Muhtemelen “haber” programlarının yayınlandığı bir saat dilimine gelen yemek yeme faaliyetinde, ailecek televizyon önündeyseniz ve bunu bir hafta müddetle devam ettirirseniz 800 bedensel şiddet temasına şahit olacaksınız mealine gelmektedir. Üstelik bir yayıncılık tekniği olarak, birebir imgenin tekrar tekrar verildiği düşünülürse bu orantı 1800 rakamına ulaşmaktadır (Baltaş, Baltaş.1997). Bu rakamların yalnızca 1 hafta mühletle seyredilen haber kuşağı için beğenilen olduğunu unutmayınız. Saat 20.00’den sonra maruz kalacaklarınız bu rakamların üzerine eklenecektir.
Evlatlarını her türlü aksilikten muhafazaya çalışan ebeveynlerin bu denli olumsuz imgeyi, bilerek ve isteyerek odalarımıza akıtmasını anlamak mümkün değildir.

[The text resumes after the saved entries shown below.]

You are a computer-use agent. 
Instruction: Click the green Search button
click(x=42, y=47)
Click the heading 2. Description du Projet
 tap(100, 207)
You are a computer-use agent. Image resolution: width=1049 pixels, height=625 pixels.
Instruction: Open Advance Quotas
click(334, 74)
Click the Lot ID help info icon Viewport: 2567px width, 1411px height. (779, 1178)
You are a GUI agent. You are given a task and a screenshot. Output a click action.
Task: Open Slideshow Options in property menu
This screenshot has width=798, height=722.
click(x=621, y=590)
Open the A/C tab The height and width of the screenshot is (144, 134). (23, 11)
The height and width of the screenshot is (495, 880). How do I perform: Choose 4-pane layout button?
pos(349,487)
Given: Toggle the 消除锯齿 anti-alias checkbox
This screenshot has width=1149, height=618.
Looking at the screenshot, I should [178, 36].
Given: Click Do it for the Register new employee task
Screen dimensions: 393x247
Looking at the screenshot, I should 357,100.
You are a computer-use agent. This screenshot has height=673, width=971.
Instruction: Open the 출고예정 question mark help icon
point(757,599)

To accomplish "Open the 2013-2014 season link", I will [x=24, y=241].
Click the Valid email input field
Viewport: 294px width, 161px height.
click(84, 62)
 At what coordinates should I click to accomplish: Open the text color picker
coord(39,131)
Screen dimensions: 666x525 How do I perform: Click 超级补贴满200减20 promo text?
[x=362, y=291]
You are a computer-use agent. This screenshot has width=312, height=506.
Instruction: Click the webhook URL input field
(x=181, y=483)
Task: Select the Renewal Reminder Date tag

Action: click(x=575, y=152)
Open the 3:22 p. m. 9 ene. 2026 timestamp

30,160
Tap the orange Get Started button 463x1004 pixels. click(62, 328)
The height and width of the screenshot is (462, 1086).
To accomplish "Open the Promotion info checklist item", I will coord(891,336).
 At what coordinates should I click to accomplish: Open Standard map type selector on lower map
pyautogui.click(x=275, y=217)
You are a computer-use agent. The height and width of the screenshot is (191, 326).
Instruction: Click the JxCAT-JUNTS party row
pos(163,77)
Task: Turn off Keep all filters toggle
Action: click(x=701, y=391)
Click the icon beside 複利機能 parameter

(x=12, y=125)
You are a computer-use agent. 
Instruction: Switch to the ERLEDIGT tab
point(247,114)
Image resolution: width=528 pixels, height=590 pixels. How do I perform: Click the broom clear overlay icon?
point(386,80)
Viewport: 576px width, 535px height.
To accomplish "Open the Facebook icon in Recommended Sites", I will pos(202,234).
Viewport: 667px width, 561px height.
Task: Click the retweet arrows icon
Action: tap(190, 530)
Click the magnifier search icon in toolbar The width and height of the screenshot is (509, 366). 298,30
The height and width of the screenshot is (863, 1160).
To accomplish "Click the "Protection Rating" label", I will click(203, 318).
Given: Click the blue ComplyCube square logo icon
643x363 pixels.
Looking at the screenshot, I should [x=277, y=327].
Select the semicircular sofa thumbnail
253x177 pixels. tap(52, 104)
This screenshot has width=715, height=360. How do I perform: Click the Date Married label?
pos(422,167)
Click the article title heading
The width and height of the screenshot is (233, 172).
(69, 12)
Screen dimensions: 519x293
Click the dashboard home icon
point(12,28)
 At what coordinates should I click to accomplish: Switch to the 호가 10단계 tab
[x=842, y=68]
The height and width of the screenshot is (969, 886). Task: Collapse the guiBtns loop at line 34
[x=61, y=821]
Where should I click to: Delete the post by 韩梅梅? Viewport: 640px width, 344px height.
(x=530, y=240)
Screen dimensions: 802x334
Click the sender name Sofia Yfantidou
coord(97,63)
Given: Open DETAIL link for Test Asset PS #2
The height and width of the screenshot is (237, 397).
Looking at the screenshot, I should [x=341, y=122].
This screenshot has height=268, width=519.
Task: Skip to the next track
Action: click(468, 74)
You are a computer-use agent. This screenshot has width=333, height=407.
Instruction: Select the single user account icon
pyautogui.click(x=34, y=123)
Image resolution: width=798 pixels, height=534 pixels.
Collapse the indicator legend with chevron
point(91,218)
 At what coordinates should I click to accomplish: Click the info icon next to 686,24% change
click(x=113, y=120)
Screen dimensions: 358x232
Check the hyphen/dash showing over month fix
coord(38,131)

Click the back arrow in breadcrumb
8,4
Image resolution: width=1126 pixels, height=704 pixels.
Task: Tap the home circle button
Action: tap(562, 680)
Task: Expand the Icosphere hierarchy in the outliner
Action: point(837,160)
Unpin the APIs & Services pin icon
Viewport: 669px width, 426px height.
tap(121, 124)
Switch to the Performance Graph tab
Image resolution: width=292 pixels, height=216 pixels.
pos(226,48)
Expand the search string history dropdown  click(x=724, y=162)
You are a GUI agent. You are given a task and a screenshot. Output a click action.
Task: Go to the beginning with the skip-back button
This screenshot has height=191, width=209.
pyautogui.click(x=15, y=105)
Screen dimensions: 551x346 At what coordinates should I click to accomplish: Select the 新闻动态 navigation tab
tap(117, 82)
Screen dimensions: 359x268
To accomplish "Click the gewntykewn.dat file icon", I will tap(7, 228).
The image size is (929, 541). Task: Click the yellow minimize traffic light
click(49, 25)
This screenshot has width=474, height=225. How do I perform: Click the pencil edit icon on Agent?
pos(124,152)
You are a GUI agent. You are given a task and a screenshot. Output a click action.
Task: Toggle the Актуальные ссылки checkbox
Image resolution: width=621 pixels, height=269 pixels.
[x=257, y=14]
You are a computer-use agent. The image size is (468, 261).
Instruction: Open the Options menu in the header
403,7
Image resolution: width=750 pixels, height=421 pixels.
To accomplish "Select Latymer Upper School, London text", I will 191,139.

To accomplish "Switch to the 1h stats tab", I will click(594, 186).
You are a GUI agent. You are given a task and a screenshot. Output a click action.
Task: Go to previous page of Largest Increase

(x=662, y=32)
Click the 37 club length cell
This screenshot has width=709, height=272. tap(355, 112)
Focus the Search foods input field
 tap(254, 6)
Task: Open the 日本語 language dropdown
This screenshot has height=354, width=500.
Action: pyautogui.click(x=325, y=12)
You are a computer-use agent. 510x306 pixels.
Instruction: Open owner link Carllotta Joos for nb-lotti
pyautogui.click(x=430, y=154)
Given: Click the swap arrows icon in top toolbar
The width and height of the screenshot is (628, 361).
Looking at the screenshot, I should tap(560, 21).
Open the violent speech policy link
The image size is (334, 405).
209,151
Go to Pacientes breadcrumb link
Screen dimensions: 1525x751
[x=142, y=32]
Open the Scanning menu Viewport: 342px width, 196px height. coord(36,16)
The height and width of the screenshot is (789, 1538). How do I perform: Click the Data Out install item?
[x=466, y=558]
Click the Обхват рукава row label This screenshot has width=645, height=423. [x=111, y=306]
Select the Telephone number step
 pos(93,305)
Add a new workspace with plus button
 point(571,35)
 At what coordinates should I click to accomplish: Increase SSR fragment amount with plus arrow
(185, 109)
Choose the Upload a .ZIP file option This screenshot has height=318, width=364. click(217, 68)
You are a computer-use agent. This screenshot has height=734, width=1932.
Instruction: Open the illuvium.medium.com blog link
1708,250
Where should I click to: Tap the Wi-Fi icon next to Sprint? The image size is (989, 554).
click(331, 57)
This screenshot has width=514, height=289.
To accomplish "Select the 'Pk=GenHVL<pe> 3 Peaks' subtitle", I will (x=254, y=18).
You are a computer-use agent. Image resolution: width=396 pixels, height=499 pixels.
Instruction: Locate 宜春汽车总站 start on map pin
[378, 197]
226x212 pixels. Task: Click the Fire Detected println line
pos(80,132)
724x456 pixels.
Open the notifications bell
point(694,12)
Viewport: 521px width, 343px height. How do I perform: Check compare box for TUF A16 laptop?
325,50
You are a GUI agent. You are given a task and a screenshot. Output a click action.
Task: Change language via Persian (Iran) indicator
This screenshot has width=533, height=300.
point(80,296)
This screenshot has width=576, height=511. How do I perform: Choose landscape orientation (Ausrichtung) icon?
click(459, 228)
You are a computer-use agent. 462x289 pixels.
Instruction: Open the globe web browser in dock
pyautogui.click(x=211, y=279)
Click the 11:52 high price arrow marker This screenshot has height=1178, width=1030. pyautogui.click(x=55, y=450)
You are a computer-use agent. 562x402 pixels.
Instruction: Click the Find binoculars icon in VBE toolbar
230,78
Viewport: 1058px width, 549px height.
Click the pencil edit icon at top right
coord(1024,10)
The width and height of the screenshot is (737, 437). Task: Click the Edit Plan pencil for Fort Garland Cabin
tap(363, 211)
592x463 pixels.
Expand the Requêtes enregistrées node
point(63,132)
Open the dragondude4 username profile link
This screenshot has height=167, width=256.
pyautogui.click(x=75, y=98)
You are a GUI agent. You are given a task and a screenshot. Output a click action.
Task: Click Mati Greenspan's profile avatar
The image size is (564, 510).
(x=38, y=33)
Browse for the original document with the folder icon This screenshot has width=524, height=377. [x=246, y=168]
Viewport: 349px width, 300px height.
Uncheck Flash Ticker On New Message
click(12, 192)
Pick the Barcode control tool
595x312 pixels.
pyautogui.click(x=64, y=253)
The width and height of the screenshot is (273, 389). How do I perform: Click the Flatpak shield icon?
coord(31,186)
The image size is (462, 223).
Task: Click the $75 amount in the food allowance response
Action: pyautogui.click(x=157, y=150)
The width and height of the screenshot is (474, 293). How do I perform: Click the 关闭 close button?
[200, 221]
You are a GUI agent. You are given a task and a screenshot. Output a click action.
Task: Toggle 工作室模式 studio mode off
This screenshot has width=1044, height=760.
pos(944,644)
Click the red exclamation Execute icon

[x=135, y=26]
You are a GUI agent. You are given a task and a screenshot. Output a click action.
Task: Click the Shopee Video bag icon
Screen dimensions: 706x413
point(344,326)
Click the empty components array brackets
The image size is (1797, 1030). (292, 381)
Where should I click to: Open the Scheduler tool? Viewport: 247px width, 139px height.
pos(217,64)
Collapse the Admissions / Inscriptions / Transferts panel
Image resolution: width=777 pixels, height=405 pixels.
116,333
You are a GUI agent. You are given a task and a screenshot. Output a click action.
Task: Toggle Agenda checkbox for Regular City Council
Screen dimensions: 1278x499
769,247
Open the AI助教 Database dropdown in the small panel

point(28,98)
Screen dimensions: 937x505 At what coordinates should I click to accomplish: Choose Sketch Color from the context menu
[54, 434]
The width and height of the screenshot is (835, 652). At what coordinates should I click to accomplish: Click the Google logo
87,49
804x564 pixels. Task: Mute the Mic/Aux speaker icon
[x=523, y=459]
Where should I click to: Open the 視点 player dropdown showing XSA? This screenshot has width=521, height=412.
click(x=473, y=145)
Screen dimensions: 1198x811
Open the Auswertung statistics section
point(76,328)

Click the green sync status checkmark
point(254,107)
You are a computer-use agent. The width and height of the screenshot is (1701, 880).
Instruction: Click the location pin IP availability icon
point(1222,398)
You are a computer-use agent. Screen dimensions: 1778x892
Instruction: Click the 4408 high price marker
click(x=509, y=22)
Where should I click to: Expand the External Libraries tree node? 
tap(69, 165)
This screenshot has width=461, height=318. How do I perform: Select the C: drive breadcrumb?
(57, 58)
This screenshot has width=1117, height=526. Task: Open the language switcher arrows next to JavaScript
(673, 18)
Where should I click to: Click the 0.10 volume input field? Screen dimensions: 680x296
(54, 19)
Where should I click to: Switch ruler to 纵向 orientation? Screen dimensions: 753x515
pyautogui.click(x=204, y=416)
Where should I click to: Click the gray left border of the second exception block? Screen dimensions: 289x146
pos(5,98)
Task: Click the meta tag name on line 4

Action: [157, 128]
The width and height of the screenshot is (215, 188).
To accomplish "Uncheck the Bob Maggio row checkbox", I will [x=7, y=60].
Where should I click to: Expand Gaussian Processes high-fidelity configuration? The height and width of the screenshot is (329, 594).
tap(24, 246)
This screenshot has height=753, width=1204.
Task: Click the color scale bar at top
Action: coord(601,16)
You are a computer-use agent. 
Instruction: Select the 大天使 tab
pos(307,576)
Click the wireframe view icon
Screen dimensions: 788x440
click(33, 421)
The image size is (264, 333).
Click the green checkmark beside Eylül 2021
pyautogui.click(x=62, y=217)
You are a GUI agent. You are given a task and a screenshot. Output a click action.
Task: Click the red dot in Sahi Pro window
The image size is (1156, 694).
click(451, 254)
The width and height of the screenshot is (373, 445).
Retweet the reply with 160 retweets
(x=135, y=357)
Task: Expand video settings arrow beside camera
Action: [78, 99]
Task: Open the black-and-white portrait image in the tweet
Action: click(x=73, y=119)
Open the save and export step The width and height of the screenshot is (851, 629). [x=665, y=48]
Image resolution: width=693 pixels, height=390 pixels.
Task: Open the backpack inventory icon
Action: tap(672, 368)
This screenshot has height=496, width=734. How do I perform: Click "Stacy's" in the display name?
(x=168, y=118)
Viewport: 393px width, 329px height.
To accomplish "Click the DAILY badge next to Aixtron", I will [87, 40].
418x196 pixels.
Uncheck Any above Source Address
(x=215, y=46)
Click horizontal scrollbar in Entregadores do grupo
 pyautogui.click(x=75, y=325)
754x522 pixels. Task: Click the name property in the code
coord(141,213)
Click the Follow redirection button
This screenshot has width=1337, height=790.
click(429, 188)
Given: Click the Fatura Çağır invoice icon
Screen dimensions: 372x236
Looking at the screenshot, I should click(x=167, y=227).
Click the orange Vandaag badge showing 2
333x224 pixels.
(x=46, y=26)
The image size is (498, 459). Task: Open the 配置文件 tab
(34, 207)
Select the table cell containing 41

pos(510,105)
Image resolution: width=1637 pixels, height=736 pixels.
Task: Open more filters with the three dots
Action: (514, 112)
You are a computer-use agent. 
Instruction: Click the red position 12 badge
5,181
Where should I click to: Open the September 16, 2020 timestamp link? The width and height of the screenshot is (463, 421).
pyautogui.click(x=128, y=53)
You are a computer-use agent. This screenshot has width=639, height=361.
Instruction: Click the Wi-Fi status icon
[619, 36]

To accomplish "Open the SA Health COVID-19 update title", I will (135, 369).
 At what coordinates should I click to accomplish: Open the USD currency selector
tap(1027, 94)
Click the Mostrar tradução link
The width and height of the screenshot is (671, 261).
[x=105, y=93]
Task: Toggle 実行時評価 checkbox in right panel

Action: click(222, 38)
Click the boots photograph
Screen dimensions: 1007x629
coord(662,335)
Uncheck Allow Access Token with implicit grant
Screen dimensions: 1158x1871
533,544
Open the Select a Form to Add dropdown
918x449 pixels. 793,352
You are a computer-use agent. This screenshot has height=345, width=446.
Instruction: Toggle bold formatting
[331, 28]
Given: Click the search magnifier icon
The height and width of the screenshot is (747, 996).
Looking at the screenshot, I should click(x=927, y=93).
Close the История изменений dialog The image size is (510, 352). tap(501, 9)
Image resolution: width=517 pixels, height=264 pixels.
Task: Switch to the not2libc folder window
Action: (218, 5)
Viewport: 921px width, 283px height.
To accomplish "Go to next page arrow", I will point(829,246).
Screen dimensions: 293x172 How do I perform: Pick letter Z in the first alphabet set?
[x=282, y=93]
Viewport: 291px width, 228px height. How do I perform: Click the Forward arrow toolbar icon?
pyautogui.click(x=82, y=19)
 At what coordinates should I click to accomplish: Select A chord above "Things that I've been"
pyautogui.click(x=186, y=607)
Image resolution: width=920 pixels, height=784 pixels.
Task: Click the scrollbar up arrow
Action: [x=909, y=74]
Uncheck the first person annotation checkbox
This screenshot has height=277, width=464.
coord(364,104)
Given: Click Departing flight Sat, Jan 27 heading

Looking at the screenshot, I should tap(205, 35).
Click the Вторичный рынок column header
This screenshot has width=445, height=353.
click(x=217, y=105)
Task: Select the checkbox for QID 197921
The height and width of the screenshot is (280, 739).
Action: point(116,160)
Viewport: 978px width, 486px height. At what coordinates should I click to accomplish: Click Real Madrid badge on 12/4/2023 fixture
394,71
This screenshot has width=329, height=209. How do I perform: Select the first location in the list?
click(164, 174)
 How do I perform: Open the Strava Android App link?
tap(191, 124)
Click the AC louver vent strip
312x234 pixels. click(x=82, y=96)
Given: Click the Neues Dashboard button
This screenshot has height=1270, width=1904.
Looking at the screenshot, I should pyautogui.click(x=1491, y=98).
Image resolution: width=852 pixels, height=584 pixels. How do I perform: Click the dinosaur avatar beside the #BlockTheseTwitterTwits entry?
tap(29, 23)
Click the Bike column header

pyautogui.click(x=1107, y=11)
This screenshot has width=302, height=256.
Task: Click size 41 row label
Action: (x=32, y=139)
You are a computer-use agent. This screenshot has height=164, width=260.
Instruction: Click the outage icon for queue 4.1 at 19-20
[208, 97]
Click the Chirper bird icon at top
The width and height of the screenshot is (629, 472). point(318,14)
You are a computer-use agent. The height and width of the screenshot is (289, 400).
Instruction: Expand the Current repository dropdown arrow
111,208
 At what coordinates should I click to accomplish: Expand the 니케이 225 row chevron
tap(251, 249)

NE YAPMALI ? NASIL YAPMALI ?

Yukarıda anlatılan olumsuz tabloya karşılık televizyonun olumsuz tesirlerine karşı müsait tavırlar geliştirmeniz mümkündür.

· Yapacağınız birinci aksiyon televizyonu mutfağınızdan çıkartmanızdır. Bu sayede mutfaklarda televizyon olmasını kanıksayan bir kuşak yetiştirmeyeceğiniz üzere ilerde torunlarınızla iki çift laf etmek istediğinizde oda oda dolaşmanıza gerek kalmayacaktır.

· Muhtemelen televizyonun hazır olarak size sunduğu gündemden farklı bir gündeminiz olacağından yemek masasında pek çok muhabere fırsatını yakalamış olacaksınız.

· Daha keyifli ve konuşulan bir masa etrafında toplanacağınızdan, yediğiniz yemekten çok daha ziyade keyif alacaksınız.

· Evladınıza “bir dakika susar mısın ? Duyamıyorum.” deme nispetiniz düşeceğinden, evladınız ve dünyasıyla daha iç içe yaşama fırsatı yakalayacaksınız.

· Eşinizin yahut evladınızın gününün nasıl geçtiğini bilebileceğiniz üzere, bir sonraki gününden haberdar olma olasılığınız artacaktır.

· Yemek masasında bir sonraki programa yetişebilme telaşı yaşanmayacağından yemeklerini süratle yiyen, bazen çiğnemeden yutan ve devir hengam sindirim meselesi çeken aile fertlerine daha az rastlanacaktır.


İnanmayacaksınız lakin; yavaş ve keyifli yenen bir yemek nedeniyle, ağızda başlayan sindirim kilo vermenize sebep olacaktır.